Grunwald murderer, 12 others charged with smuggling drugs into Alaska prisons

Goose Creek Prison. Photo by Ellen Lockyer, KSKA - Anchorage.
Goose Creek Correctional Center (Ellen Lockyer/KSKA)

More than a dozen Alaska inmates and visitors, including one of the four young men convicted of murdering a Palmer teen in 2016, are accused of smuggling various drugs into three correctional institutions.

Dominic Johnson, 23, is among the 11 inmates and two visitors indicted by a Palmer grand jury last month, according to the Alaska Department of Law. Johnson is serving 99 years for the death of 16-year-old David Grunwald.

Department of Law spokeswoman Patty Sullivan said most of the cases are unrelated. Limited details on the cases were available because they were charged in a confidential grand jury hearing, she said.

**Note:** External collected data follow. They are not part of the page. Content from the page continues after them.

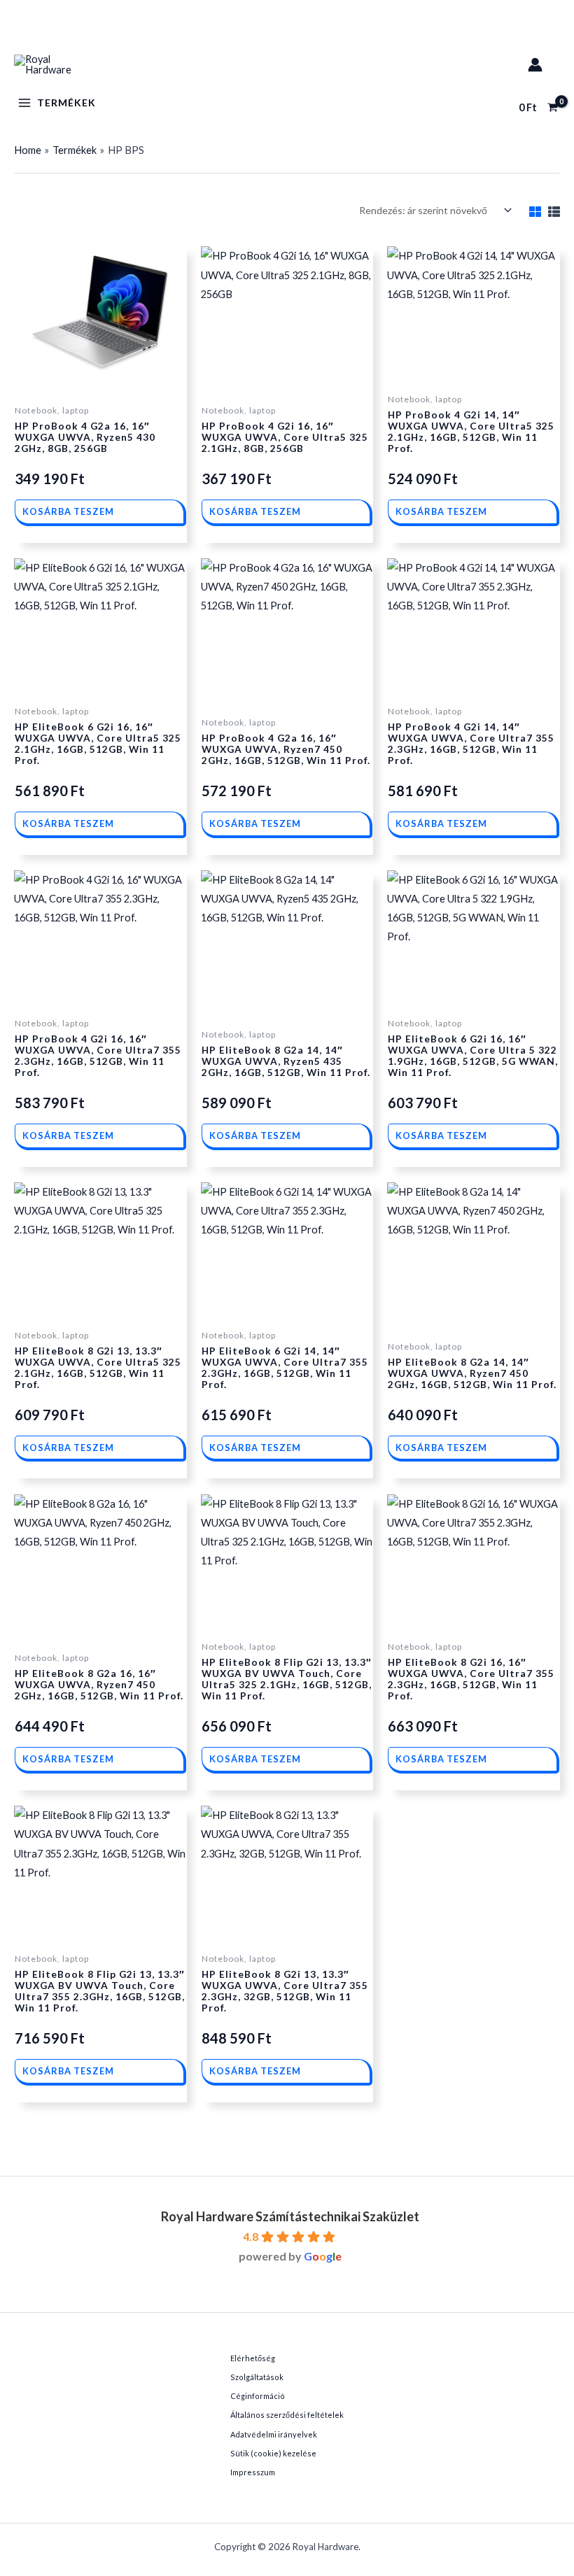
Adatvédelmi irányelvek (273, 2434)
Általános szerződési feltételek (287, 2414)
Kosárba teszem (68, 511)
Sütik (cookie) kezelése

According to a partial set of indictments against the suspects, facilities targeted in the smuggling attempts include Goose Creek Correctional Center near Wasilla, Spring Creek Correctional Center in Seward, as well as the Wildwood Correctional Complex in Kenai.

Six of the suspects associated with smuggling at Goose Creek – Johnson and inmates Brian Garrett Pinckley, 32, Steve LaPitre, 43, and Orion Seal, 40, along with visitors Deborah Carlson-Johnson, 64, and Khanesia Allen, 50 – allegedly tried to bring in buprenorphine, a prescription drug typically used to treat opioid addiction. Inmate Robert James Alvin Wilde, 39, is accused of trying to smuggle methamphetamine.

Spring Creek inmate Shayne Henry Anselm, 29, and co-defendant inmate John Kyle Walls, 42, as well as Wildwood inmate Troy Lyle Smith, 41, are accused of trying to smuggle in fentanyl. Smith recently received an eight-year sentence in September for strangling a partner in a 2021 domestic-violence assault.

All 13 defendants are charged with first-degree promoting contraband, a felony crime that carries a maximum sentence of five years in prison.

Last month, prosecutors charged four people with attempting to smuggle drugs into Bethel’s Yukon Kuskokwim Correctional Center by throwing bags over the facility’s fence. That case came soon after October charges against 10 people in an Alaska drug trafficking ring, allegedly led by an inmate at Anchorage’s Hiland Mountain Correctional Center.